How the different spaces are utilised is central to the whole design concept, Ms Littlefair told The National.

"What we tried to do from the outset is make sure that all of the spaces we create have meaning and aren't just superfluous," she said.

"So, can we create spaces that give you different atmospheres and environments to have different experiences within the rooms. So, it's what am I doing in this room? What is the purpose of it? How do I feel here? Will I work here, will I study here?

"It’s making sure that the spaces are correctly proportioned and correctly purposed for every task, and having walked through the apartment many times, you can feel the sense of it delivering on those elements as well - you walk into the grandeur and splendour of the main living room and dining room and then you have got the opportunities to walk through into more snug and cosseting spaces.

"The scale of it actually gave us huge opportunities to be creative, but also in paying attention to how people live and what people want from their lives at this level," she added.

At the far end of the apartment lies another, more intimate entertaining area, with a bar, seating area and cinema room.

In the cinema room, the eye is immediately drawn to a curved bar area made of panelled wood and glass, complete with a sliding hatch. While it may, at first glance look a little out of place, it is part of the building's history.

"It was the concierge booth," Mr Goddard explained.

"In that time [ate 1920s] there was always a chap in a nice suit with probably a hat on that will have been ushering people around. It wasn't a grand reception desk in those days. It was a bit more functional, old, classic colonial Britain.

"And obviously with the way that the ground floor had been repurposed, there wasn't a position for it there, but English Heritage were quite keen that we reused it.

"So, we thought, what a great opportunity to just drop it into the apartment as a bar counter - it was a little bit of whimsy."

Another detail that that nods towards the building's history is the original heating radiators placed through the apartment.

We've reused those radiators and obviously there's been a lot of underfloor heating put in, but the radiators were kept in most places because they are unique and irreplaceable," Mr Goddard told The National.

"Some of that cast iron work doesn't exist anymore.

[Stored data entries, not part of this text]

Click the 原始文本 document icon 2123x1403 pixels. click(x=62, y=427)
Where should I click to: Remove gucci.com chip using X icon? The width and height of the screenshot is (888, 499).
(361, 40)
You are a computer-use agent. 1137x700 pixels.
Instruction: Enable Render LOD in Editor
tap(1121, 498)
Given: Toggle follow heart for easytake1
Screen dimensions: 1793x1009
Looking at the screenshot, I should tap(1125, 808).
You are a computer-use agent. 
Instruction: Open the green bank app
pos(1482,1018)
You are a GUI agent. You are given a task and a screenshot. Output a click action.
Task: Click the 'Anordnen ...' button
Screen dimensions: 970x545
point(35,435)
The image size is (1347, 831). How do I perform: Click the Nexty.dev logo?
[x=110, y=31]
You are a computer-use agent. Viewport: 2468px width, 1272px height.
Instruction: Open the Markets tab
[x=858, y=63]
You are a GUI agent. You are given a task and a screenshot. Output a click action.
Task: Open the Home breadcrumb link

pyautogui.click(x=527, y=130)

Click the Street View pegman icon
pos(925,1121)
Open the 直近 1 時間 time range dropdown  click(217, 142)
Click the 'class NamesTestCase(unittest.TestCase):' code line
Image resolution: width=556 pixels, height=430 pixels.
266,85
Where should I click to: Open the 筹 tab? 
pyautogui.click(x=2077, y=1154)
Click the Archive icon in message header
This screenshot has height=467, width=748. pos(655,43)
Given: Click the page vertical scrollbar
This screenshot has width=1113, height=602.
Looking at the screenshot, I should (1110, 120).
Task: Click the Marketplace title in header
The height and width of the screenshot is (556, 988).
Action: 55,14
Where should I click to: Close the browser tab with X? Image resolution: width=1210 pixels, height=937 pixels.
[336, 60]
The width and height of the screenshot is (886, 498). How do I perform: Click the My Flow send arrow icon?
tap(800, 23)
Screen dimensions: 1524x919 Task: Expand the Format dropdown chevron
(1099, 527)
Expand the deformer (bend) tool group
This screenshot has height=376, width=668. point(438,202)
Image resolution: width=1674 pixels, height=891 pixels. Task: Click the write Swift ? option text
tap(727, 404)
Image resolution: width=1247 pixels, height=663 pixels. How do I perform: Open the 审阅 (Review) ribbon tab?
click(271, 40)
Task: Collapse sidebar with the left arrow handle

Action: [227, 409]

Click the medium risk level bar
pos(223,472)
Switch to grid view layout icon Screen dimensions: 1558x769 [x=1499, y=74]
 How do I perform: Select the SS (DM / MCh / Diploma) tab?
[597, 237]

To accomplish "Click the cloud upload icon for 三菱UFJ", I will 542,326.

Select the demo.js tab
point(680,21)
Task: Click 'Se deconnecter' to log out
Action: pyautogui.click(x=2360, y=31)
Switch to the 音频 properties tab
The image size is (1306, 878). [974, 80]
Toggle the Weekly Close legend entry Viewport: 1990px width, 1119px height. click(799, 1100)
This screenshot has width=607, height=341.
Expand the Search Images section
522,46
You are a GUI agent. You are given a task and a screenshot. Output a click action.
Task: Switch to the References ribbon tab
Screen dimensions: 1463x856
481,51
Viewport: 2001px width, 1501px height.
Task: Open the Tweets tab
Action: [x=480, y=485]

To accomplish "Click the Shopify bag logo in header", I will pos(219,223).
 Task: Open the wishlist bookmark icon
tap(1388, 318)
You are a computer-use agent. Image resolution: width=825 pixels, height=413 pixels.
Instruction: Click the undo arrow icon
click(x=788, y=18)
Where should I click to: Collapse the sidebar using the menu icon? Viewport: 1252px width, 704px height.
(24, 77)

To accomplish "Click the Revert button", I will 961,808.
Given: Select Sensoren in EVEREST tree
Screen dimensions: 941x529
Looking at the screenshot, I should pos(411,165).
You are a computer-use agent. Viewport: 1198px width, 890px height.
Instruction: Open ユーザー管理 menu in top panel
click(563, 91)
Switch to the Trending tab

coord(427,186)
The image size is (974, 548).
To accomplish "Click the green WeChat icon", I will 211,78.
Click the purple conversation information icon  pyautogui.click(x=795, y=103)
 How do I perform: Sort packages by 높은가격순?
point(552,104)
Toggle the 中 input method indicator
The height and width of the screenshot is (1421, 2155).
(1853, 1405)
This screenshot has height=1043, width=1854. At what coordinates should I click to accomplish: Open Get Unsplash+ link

So, we had to repurpose them and rework them, but it’s part of the heritage of the space."

A two-bedroomed self-contained annex apartment is also part of the penthouse, which is ideal for visiting relatives or older children desiring privacy.

Looking around the apartment, the best is saved for last. The roof terrace is deemed as the penthouse's unique selling point, and given its size at just over 1,000 square feet, it's one of the largest private spaces in this part of London.

"The piece de resistance of this apartment is the roof terrace," Ms Jacob told The National.

"You can see the Houses of Parliament, you can see Big Ben, you've got the London Eye and then you've also got the city skyline, which is beautiful all the way around to Battersea Power Station.

"Really quite a special space. There’s also an outside kitchen, lots of lovely, luscious planting and outdoor furniture as well."

Overall, it's not difficult to appreciate the appeal of the Astor. The attention to detail, in conjunction with English Heritage to keep history alive goes beyond impressive.

Goddard Littlefair have adapted the overall enormous space of the penthouse into separate functionalities - one minute you're standing in the imposing grandeur of the boardroom, the next you're walking down a corridor which would not be out place in a stately home in Buckinghamshire, then you're in the cosier spaces of the bedrooms and on to the more intimate and quirky relaxation areas of the bar and cinema room.

"It's fantastic to see these places become purposeful and useful and relevant again, and I think that's a brilliant mission to have been part of," Ms Littlefair told The National.